I've just watched the film "Billy: The early years of Billy Graham".
It has got me thinking. It showed not just Billy Graham but also his friend Charles Templeton, who was also a preacher but then renounced Christianity. It was their respective reactions to WWII that made me think. When seeing the horrendous pictures of the concentration camps, Charles Templeton's reaction was to question God, 'how can a loving God allow that to happen?', he seems to have lost his faith since then, the doubts it caused being too many to keep believing. But Billy Graham's response was 'but man did that not God', and it did not seem to shake his faith much. He carried on believing in God.
What makes one man doubt and one man believe when looking at the same evidence. I thought the same when reading Richard Dawkins book 'The God delusion' and then reading a book called 'The Dawkins Delusion' by Alistair McGrath. Both men seem to point to the same evidence, for example the nature of our universe, and find proof of their particular view from it.

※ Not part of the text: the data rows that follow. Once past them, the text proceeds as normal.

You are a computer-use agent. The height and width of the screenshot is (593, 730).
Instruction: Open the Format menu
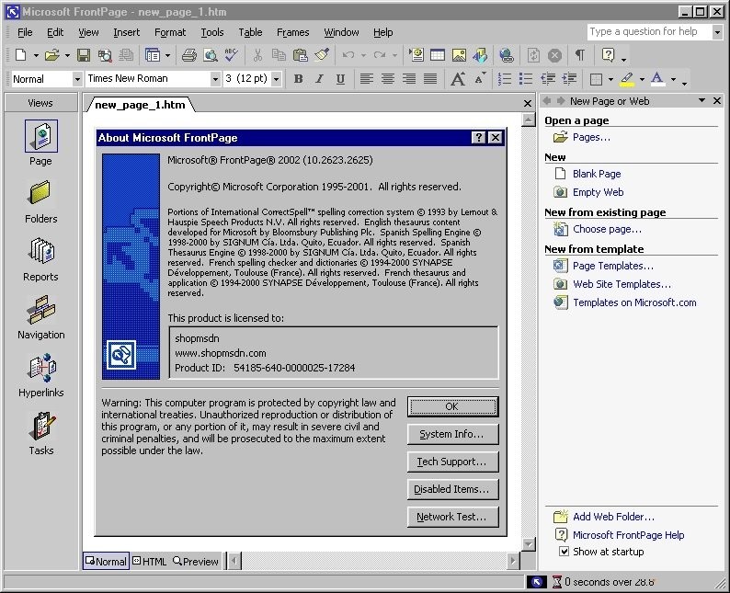[x=170, y=32]
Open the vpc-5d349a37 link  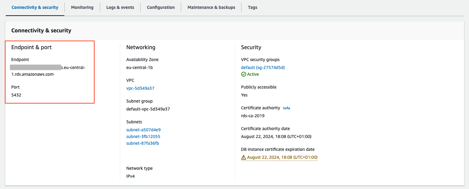pyautogui.click(x=140, y=88)
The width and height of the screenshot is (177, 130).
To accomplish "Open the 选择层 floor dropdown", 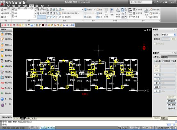I will click(169, 35).
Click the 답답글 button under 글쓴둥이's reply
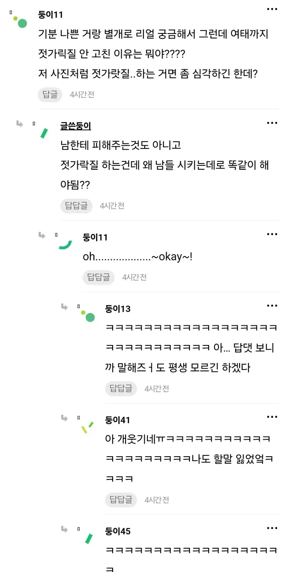 (76, 206)
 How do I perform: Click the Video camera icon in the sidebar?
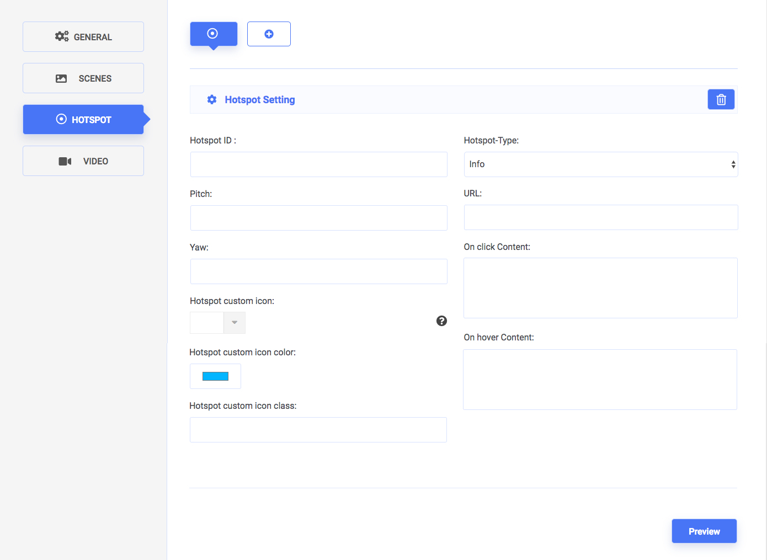point(65,161)
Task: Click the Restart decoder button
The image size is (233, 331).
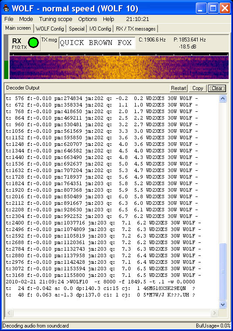Action: pyautogui.click(x=178, y=88)
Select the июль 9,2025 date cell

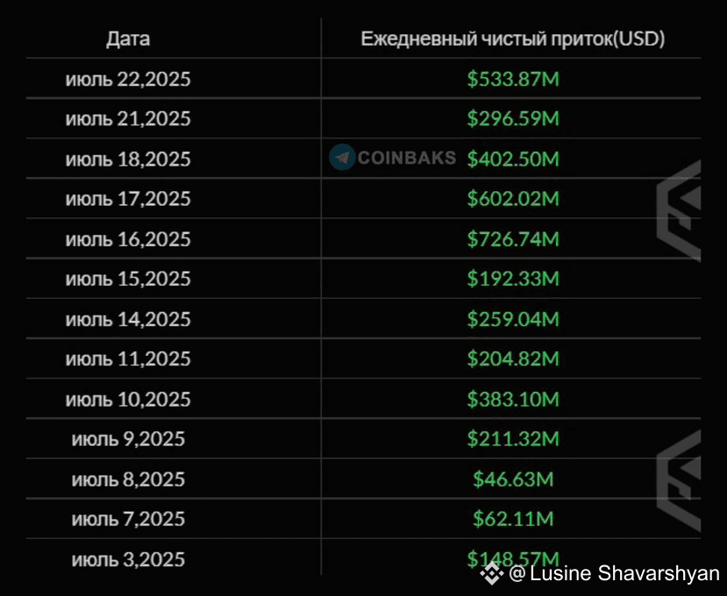coord(128,439)
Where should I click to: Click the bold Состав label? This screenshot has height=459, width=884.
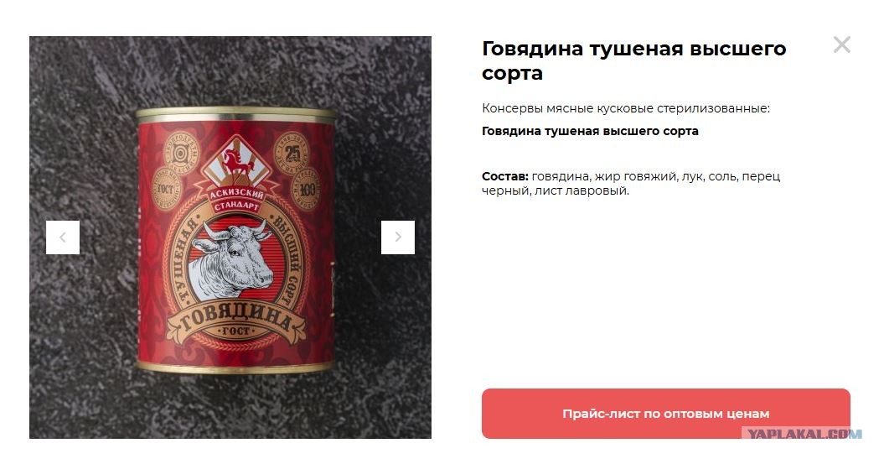click(x=505, y=176)
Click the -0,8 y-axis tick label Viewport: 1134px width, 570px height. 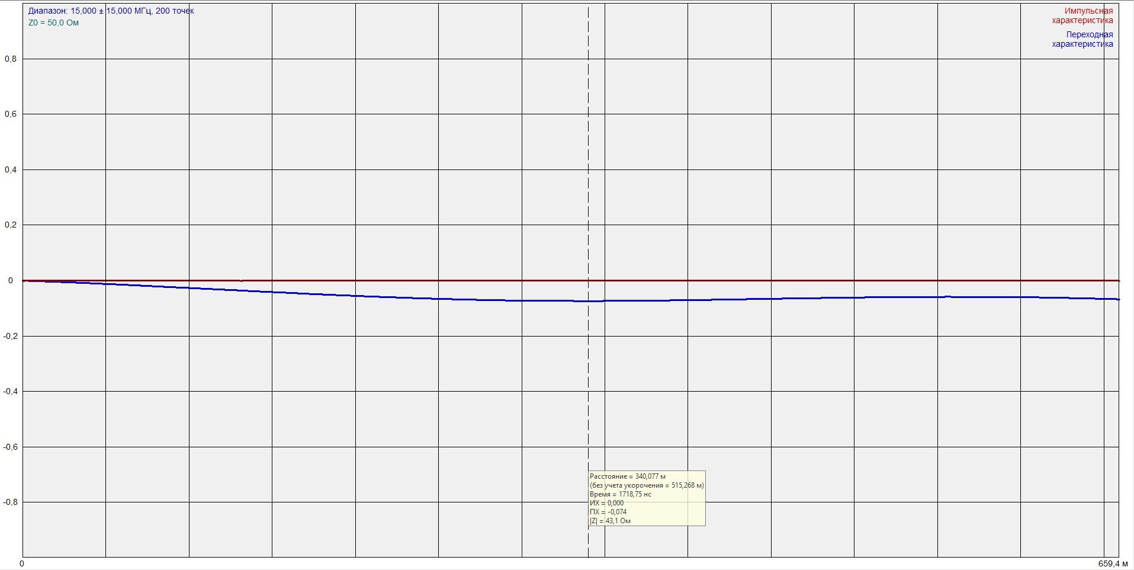tap(9, 502)
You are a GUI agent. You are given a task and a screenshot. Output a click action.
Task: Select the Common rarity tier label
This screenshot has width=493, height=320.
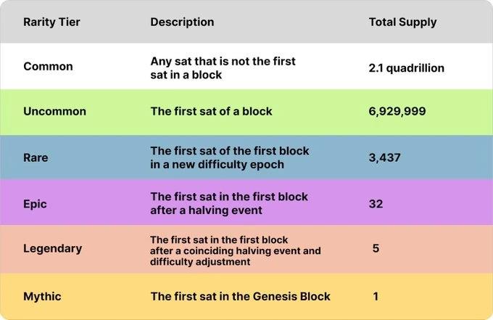point(48,66)
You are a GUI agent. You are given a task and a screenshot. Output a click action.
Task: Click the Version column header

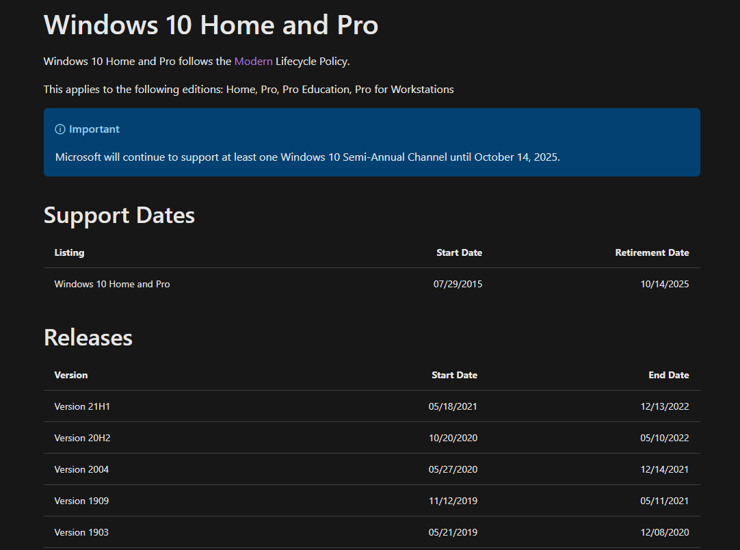[x=71, y=375]
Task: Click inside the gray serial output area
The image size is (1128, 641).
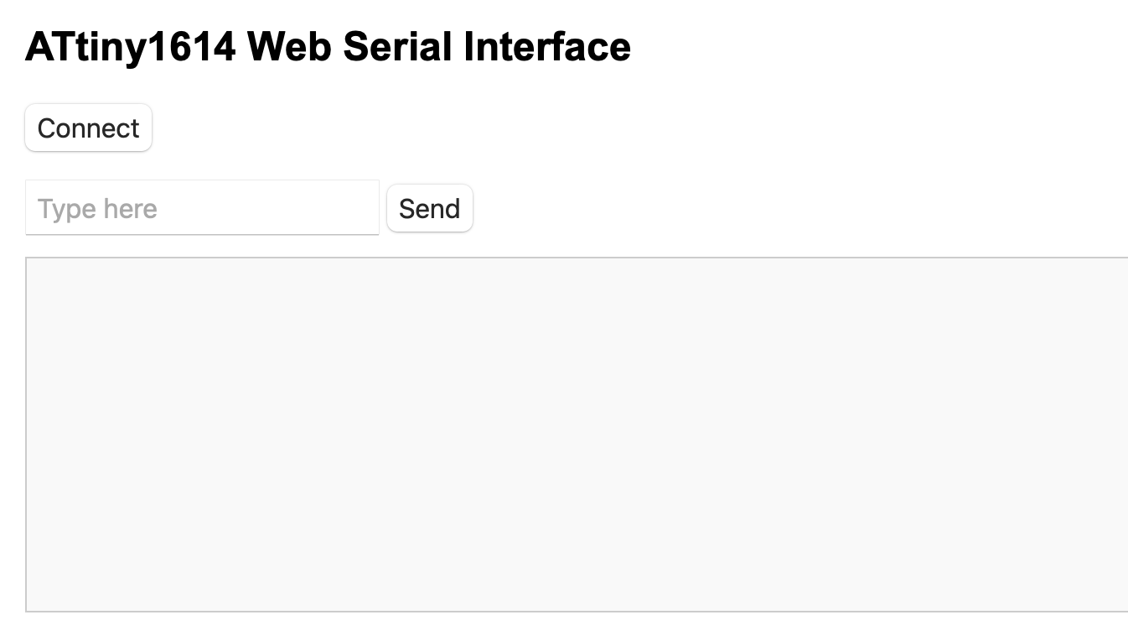Action: [577, 435]
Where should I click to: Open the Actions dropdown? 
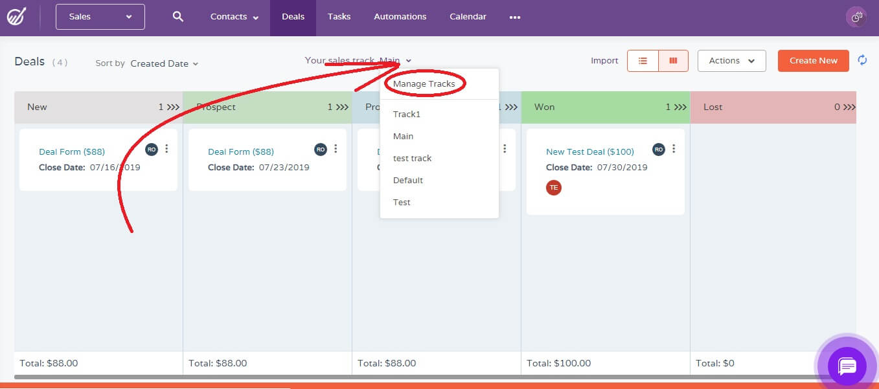731,60
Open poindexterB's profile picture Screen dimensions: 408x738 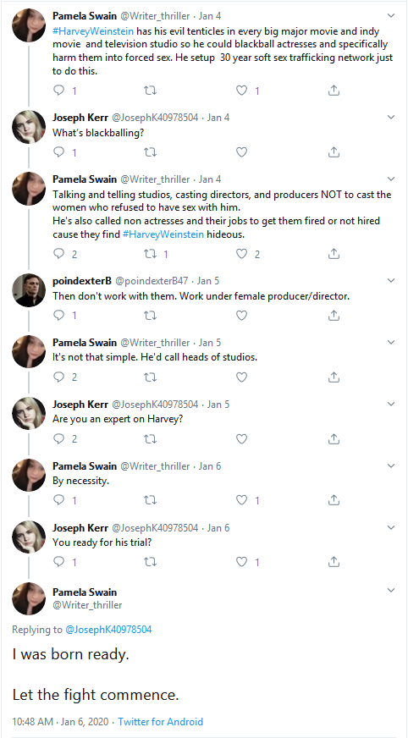(x=29, y=290)
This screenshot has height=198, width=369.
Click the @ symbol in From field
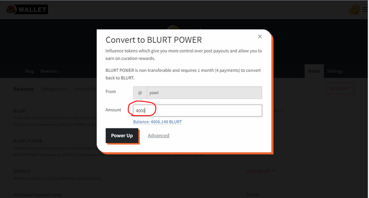point(140,92)
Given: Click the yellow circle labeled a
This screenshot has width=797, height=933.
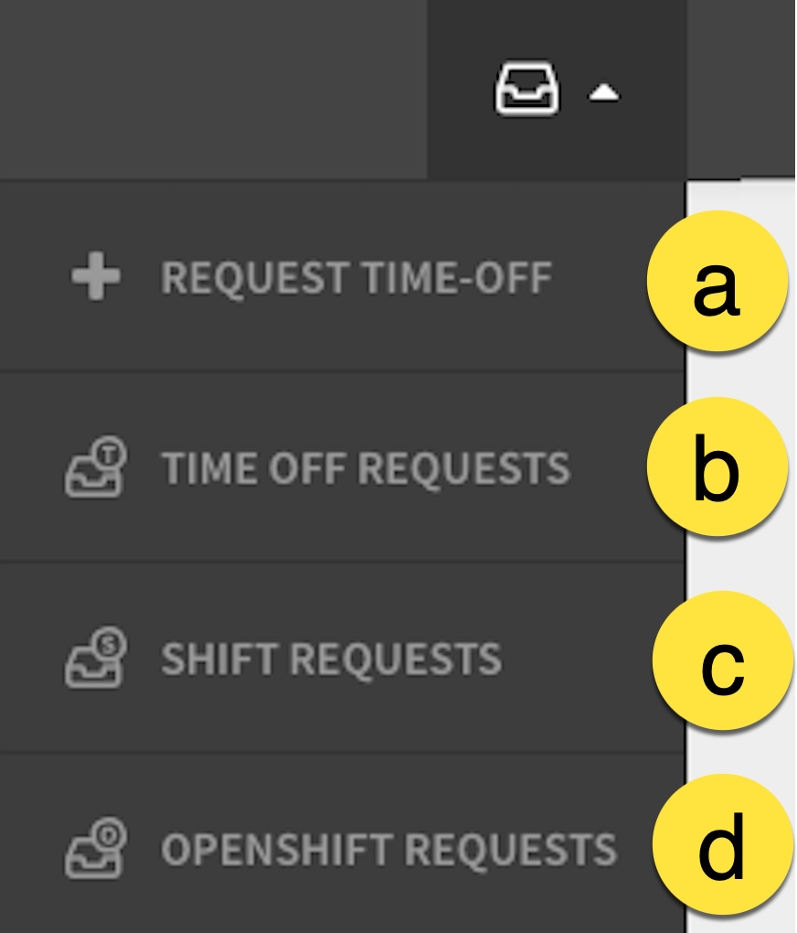Looking at the screenshot, I should pyautogui.click(x=717, y=281).
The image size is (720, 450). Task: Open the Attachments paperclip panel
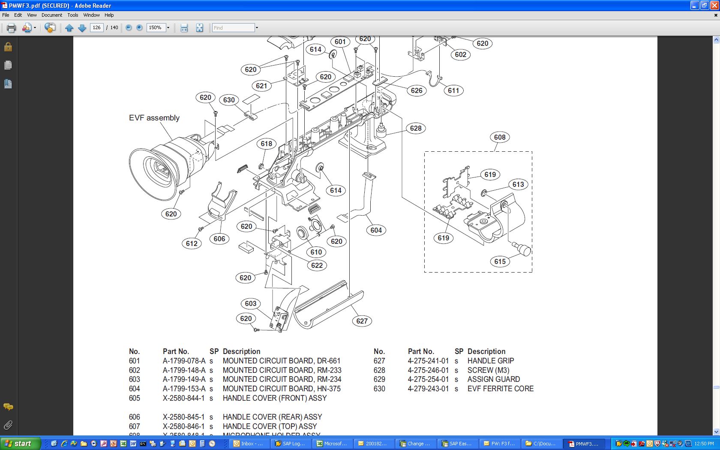click(x=8, y=425)
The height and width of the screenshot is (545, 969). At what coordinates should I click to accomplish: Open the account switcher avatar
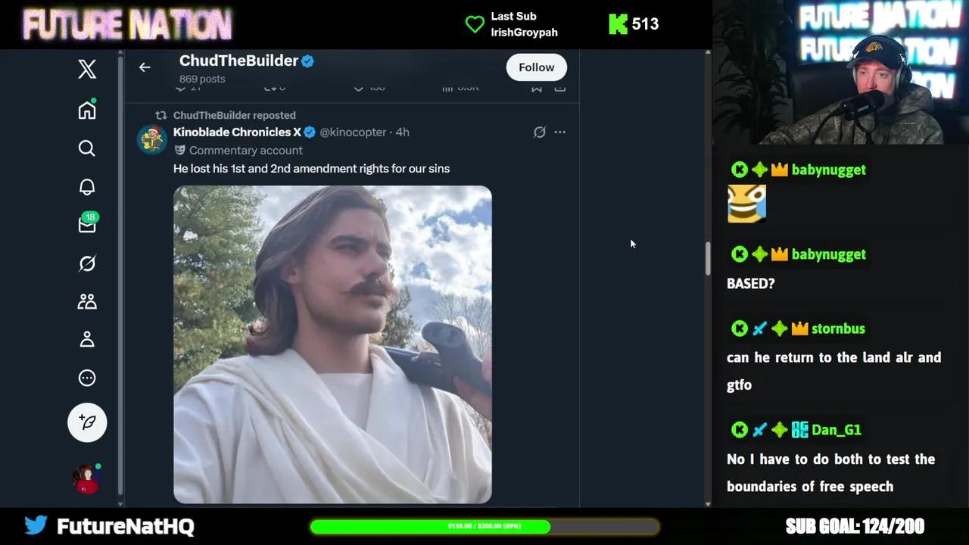click(87, 478)
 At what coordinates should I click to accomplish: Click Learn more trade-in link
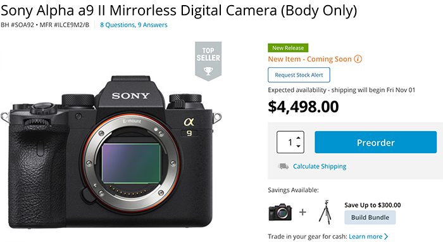[x=366, y=236]
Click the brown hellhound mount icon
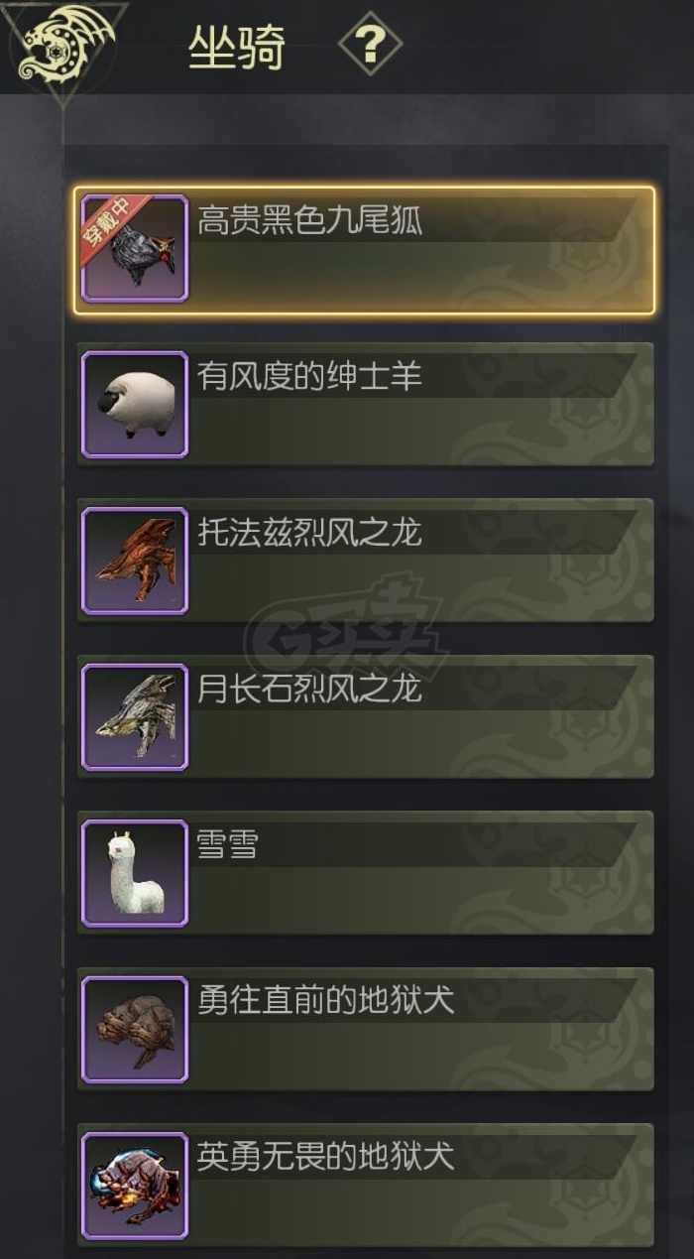Viewport: 694px width, 1259px height. tap(135, 1029)
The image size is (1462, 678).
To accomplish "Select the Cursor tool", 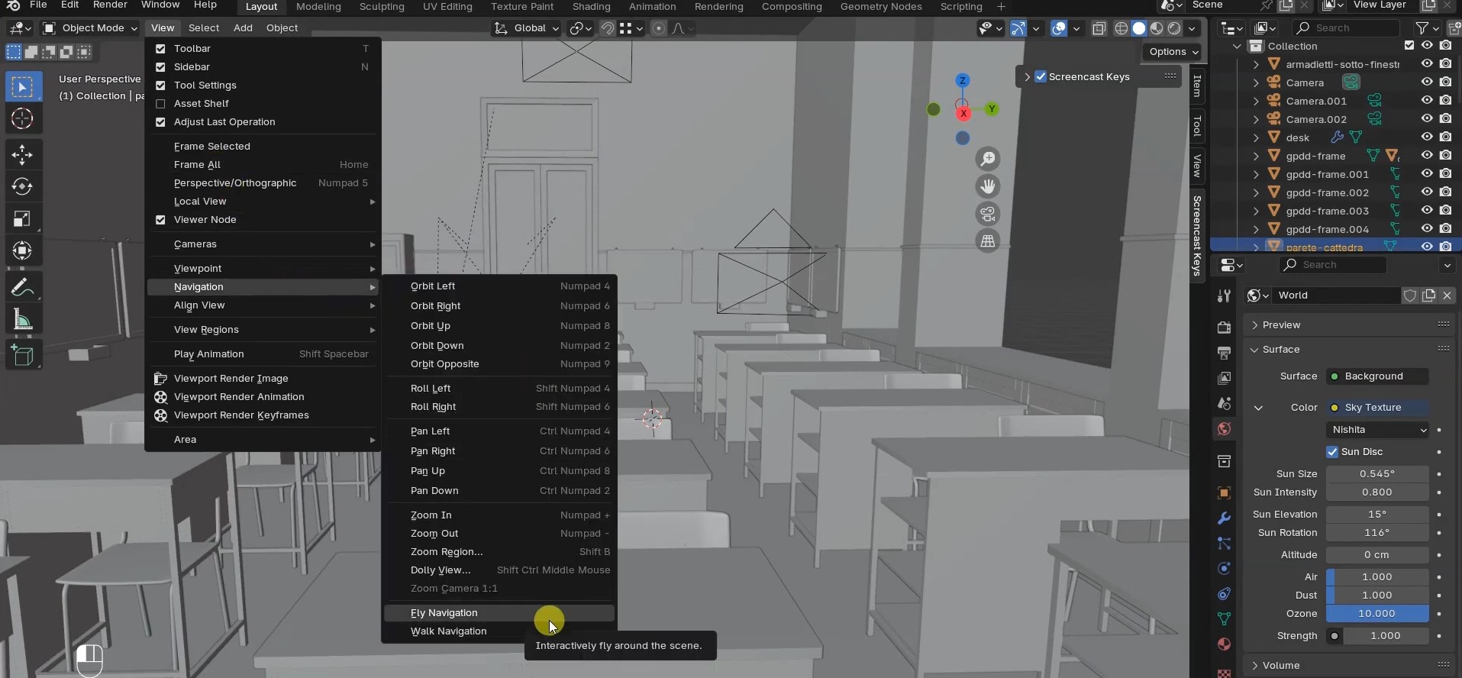I will [x=22, y=118].
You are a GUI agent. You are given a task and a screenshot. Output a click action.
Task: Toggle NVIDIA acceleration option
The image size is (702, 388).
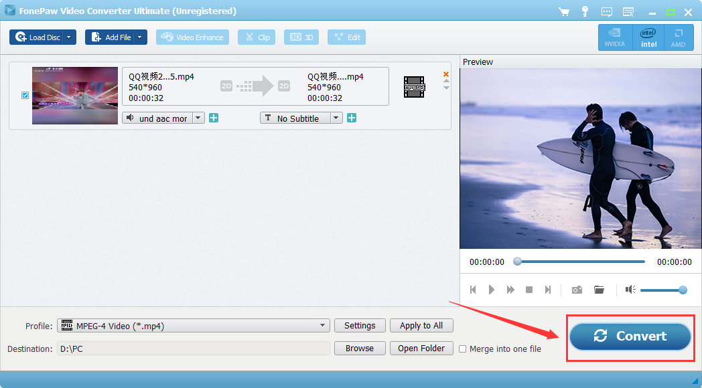tap(615, 37)
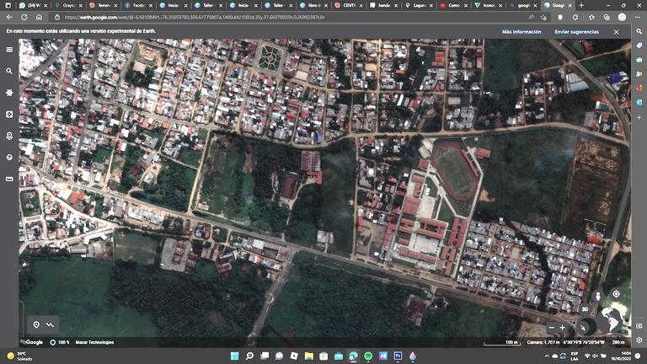Zoom out with the minus button
This screenshot has height=364, width=647.
(x=552, y=327)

If much more learned people than me can not find definitive proof of the existence of God then maybe by looking at things from an intellectual, or reasoning point of view is not going to get me far. My trouble is that I can often see all parts of an argument, and consequently find it difficult to come down on one side or the other. When I hear Billy Graham I find myself thinking, 'Yes that is right, there is a God and Jesus is His son. etc', but then I listen to atheists and find myself thinking 'how can I be so silly as to believe there is a God'.
If there is no God, then I am left with a question about Jesus. Who was he? What did he do? Did he die on a cross at the age of 33 or not? If he died like that, did he rise again on the 3rd day or not? If he did rise on the 3rd day does that not prove he is God, so therefore there must be a God. Maybe he was just human. But if he was then he seems to have been an extraordinary one, if so many people follow what he said 2000 years after he died.
I find myself really wanting to believe in God but having these huge doubts that he really exists. But it doesn't seem to be questions of God allowing suffering that is causing me the doubts. I am not sure what is behind it. Maybe I don't need to know. I am trying to listen to both sides of the debate equally and then try to make my own decision. But the good thing is that I don't seem as anxious about my doubts as I was.